The foundation itself, Menedék Alapítvány, under which Menedék Mamásotthon operates, has other places, too. This home was once a Baptist church, renovated in 2005, so it’s been in operation for a while. I’m a little wary of religious institutions. I’m not comfortable with the idea of conditional giving: I’ll help you, but only if you attend prayer services and bible study groups or only if you share my beliefs. And while the Baptist foundation and Christian beliefs are very much evident in their literature, neither colour nor creed play any part in the application processes. Attendance at bible study and prayer groups is voluntary rather than a condition of acceptance and support. In a sermon last year, Pope Francis talked about the deception of ‘saying and not doing’, of talking piously but not actually doing anything good. Menedék Alapítvány is an example of doing a lot, with very little by way of saying.

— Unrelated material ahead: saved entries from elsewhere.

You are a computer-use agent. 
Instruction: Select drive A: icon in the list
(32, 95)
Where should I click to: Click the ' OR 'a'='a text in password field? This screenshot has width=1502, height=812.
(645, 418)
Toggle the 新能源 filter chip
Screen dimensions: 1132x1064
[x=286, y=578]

Also in Budapest, they operate a weekly TeaKlub for young people in need of support. And a home for self-sufficient, homeless young men aged 18-35, those who need time to get themselves together. Sometimes, all people really need is a break, for something to their way, a chance to right themselves. This respite keeps many off the streets and that can only be a good thing. Down the country, in Kiskunmajsa, a renovated former Soviet barracks now provides temporary housing for 30 families in Menedékváros (City of Refuge) [and there are plenty of these dotted around the country that could be put to similar use].

So, having done my due diligence, I’m happy to redirect my 1% and work also towards getting them the heavy-duty washing machines they so badly need (40 people makes for a lot of laundry and their current machines just ain’t up to the job). If you want to help them out, and redirect your 1%, this is the number you need to quote on your tax form:  Kedvezményezett adószáma: 19004909-2-43. They’ll also accept in-kind donations of food, clothes, and furniture (delivery by prior arrangement to the main office). And cash donations, too. Specify on the transfer which home you want the money to go to. Details available on their website.

As poet and philosopher Samuel Decker Thompson said:

We are all just a car crash, a diagnosis, an unexpected phone call, a newfound love, or a broken heart away from becoming completely different person. How beautifully fragile are we that so many things can take but a moment to alter who we are forever.

Kati and her family dodged a bullet when they got a place in the Mamásotthon. They were lucky, she said. We can be part of creating that luck for others, too.